→ **THE REQUEST**:
Present the lines of the records from the line with "Screen dimensions: 387x387 How do I perform: Pick" up to and including the line with "click(304, 111)" as a Markdown table with the columns Row and Text, numbering each line and leaving out blank lines.

→ **RAW RECORDS**:
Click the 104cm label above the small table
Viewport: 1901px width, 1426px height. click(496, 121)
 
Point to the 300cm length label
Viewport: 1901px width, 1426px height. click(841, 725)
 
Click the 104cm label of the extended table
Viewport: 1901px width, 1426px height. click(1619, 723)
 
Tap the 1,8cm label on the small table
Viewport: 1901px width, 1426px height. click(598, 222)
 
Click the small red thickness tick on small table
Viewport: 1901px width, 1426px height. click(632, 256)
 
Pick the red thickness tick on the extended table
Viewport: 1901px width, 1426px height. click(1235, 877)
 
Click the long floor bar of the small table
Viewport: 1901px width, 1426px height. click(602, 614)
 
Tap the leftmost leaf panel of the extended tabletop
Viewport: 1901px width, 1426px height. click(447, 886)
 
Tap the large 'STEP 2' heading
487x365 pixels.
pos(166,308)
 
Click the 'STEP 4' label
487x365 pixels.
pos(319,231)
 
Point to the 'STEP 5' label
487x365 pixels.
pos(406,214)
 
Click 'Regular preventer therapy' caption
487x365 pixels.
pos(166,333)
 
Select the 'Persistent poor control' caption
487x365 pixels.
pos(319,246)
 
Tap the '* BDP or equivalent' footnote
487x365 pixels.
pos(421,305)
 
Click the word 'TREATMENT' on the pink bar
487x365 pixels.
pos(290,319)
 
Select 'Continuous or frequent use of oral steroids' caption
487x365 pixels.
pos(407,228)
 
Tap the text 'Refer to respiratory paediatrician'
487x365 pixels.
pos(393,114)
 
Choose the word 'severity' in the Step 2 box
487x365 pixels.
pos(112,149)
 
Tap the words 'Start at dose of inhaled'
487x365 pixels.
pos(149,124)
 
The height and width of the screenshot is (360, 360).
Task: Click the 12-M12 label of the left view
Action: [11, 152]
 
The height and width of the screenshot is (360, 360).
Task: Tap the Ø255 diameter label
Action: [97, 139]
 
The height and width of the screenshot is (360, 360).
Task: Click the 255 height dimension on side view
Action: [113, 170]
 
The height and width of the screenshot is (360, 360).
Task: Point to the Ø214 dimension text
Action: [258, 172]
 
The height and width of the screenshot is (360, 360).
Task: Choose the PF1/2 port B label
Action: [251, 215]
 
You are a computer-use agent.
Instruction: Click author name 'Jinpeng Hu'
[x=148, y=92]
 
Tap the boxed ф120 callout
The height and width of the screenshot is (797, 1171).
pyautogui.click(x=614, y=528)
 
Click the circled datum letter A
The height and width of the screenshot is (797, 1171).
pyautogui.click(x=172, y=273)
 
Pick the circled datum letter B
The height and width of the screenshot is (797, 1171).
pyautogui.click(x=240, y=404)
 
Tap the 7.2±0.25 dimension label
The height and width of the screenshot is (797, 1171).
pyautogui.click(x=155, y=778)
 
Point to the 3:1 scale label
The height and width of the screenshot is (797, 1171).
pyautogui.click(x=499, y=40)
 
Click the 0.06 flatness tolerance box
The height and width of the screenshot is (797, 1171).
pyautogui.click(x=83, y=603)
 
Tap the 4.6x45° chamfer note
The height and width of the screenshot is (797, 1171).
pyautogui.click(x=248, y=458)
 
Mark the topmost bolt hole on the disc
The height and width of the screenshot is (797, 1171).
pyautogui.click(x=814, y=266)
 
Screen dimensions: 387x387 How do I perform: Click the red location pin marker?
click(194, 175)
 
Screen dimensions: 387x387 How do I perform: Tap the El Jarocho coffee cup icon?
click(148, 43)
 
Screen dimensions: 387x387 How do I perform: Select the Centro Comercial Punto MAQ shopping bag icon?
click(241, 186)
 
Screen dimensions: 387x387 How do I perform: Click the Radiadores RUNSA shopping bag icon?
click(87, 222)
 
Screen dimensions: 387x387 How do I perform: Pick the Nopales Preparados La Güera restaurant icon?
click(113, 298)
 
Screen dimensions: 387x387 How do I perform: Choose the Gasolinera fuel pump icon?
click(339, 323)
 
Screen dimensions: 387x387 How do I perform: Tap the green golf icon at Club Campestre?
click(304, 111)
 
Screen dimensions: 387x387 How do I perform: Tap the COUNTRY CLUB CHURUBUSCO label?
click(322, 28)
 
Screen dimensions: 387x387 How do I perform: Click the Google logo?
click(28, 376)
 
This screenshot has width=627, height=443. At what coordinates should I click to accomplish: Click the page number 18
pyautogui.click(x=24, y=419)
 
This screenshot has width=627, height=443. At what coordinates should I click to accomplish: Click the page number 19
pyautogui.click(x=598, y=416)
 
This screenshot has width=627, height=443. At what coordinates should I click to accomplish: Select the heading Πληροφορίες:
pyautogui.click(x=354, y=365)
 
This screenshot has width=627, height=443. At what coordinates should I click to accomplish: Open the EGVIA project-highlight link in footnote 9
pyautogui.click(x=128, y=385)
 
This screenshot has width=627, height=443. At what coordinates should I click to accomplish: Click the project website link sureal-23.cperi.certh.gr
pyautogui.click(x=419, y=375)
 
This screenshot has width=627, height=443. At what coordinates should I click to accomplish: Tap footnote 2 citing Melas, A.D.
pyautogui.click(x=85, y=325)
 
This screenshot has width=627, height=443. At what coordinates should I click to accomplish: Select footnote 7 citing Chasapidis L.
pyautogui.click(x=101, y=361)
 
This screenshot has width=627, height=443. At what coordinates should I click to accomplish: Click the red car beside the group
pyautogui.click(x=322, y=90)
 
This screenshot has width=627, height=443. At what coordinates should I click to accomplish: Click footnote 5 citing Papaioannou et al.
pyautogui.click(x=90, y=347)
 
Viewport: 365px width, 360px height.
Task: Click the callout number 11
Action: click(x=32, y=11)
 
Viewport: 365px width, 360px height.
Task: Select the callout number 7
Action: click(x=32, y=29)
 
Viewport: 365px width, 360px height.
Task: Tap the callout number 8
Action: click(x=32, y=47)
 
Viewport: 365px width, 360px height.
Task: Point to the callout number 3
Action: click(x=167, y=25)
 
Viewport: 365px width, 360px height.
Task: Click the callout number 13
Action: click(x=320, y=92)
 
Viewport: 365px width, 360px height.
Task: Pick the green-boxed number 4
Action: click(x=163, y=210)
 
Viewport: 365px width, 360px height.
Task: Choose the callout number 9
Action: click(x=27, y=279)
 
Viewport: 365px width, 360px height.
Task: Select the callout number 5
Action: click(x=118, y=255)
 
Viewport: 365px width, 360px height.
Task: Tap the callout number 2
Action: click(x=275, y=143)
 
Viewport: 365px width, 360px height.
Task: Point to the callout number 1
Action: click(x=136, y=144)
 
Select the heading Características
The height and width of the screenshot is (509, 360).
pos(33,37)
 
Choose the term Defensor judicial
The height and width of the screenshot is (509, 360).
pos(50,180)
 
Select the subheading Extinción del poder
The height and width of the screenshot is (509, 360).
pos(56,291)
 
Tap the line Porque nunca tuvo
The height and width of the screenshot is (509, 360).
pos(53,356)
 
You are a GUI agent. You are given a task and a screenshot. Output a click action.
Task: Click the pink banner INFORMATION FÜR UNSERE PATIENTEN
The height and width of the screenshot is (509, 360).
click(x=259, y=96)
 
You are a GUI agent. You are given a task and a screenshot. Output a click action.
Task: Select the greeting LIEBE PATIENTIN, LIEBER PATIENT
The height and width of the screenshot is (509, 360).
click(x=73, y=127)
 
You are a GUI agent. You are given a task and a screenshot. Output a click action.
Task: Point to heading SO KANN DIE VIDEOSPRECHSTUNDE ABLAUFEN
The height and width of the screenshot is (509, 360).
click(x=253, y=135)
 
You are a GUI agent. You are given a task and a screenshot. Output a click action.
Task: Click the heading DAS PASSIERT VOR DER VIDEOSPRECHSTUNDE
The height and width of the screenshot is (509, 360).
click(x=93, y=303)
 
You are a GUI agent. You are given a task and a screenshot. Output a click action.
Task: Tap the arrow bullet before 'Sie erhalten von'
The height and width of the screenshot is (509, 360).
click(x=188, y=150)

→ **OUTPUT FOR THIS TASK**:
| Row | Text |
|---|---|
| 1 | Screen dimensions: 387x387 How do I perform: Pick the Nopales Preparados La Güera restaurant icon? |
| 2 | click(113, 298) |
| 3 | Screen dimensions: 387x387 How do I perform: Choose the Gasolinera fuel pump icon? |
| 4 | click(339, 323) |
| 5 | Screen dimensions: 387x387 How do I perform: Tap the green golf icon at Club Campestre? |
| 6 | click(304, 111) |